Çok geç anladım bazı şeyleri. Fizyolojimi ruhumdan ayrı bir şey sandım. Ruhumun hastalıklarını bedenimin çektiğini ayırt etmem, hastalıklarımla ciddi ciddi uğraşmaya başlayıp, her yolu deneyip, iyileşemeyince isyan ettiğim döneme denk geldi.
Her sabah içtiğim çiğ patates suyundan iyileşemeyen midem sancıdıkça öncelerini ne olduğunu anlamadım. Sonra fark ettim ki gece rüyalarımda huzursuz ve kaygılı olduğum için midemi kasıyormuşum. Rüyaları çalışınca biraz rahatladım.
Bağırsaklarım iyileşmemek için hangi ruhsal kısgacımın pençesinde acaba?
Bağırsaklarımı konuşturmak için gayet basit bir teknik uyguladım.

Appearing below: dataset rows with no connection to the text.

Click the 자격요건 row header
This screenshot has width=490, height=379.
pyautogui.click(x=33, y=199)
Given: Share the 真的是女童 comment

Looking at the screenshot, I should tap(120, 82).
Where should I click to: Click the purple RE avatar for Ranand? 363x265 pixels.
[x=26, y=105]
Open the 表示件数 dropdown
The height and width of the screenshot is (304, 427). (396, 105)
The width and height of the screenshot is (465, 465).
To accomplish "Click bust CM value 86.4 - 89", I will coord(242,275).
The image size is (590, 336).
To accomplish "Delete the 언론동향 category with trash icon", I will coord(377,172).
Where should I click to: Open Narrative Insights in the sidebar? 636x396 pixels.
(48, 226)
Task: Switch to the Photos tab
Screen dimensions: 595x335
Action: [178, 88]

Kendi bağırsaklarım oldum. Aldım karşıma kendimi. Başladım anlatmaya: "İşlemek istemiyorum. Çok kaygılıyım. Korkacak o kadar çok şeyim varki. Zamanı dondurdum. Zaman geçmesin. Ben işlemezsem zaman geçmez. Biriktirmem lazım. Yoksulum ben. Biriktirdiklerim bana lazım."

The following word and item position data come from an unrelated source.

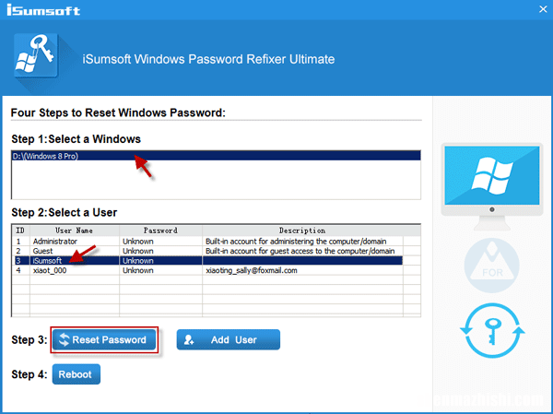Select the D:\ (Windows 8 Pro) entry
Viewport: 553px width, 414px height.
tap(57, 157)
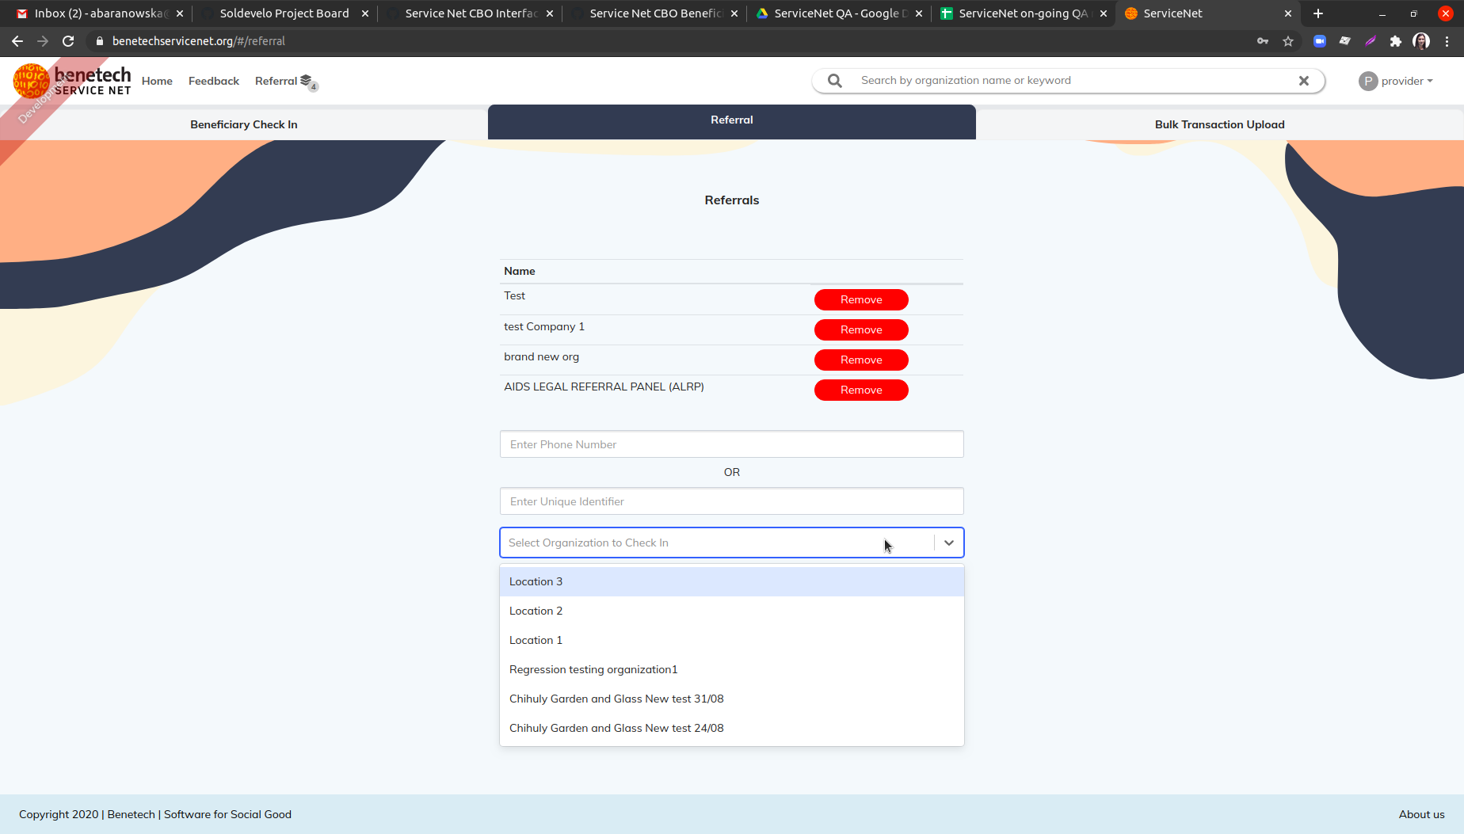Bookmark the page with the star icon
This screenshot has width=1464, height=834.
tap(1288, 40)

Bağırsaklarımın söyledikleri karşısında şok oldum. İki ana yasası vardı: 1. İşlemeyerek zamanı dondurduğuna inanıyordu. 2. Biriktirerek yoksuluğa çare bulduğuna inanıyordu.

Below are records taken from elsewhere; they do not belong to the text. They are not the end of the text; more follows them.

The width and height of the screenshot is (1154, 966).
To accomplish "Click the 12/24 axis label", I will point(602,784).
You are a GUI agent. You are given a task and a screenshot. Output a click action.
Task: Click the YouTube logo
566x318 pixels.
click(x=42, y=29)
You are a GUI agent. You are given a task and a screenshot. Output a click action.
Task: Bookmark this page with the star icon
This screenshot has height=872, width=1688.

Varoluşun en zorlu sınavıdır, ölüm ve ölümün tezahürleri. Kaygılı bir çocukluk geçirdiğim için yaşantılarım yaşamamayı öğretmiş bana. Bağırsaklarımda da bu çıktı. Yaşamazsa ölmez. Biriktirip bide üzerine kabız olur.
Nasıl ağladım, nasıl... Onlarca yıldır çektiğim hastalıkları anlattım bağırsağıma. Nasıl huzursuz yaşadığımı...
Bağırsağım kendi kavanozundan çıktı. Gerçek beni gördü, beyaz saçlarımı ve yüzümdeki çizgileri... İnanamadı önce, zamanı donduramamıştı. Biriktirmeye çalıştıkları ile çürümüştük. Kendini kandırılmış hissetti. Utandı halinden. Anayasalarını değiştirdi. İşlemezse gerçek bir ölümün geleceğini anladı.
Bakalım ne olacak?...
Sırada tiroidim ve diğer organlarım var:) Bu tekniği uygulamak o kadar kolay değil tabii. Bağırsaklarım öyle hemen bülbül gibi ötmedi. Bir süre hiç sesi çıkmadı. Uzayda gibi hareket ediyordu. Yavaş yavaş konuşuyordu. Hele onu ikna etmek ayrı bir çaba...
Bedeni yöneten beyin, hiç bir şeyi şansa bırakmak istemiyor besbelli. Herşeyi bir şekilde kayıt altına alıyor.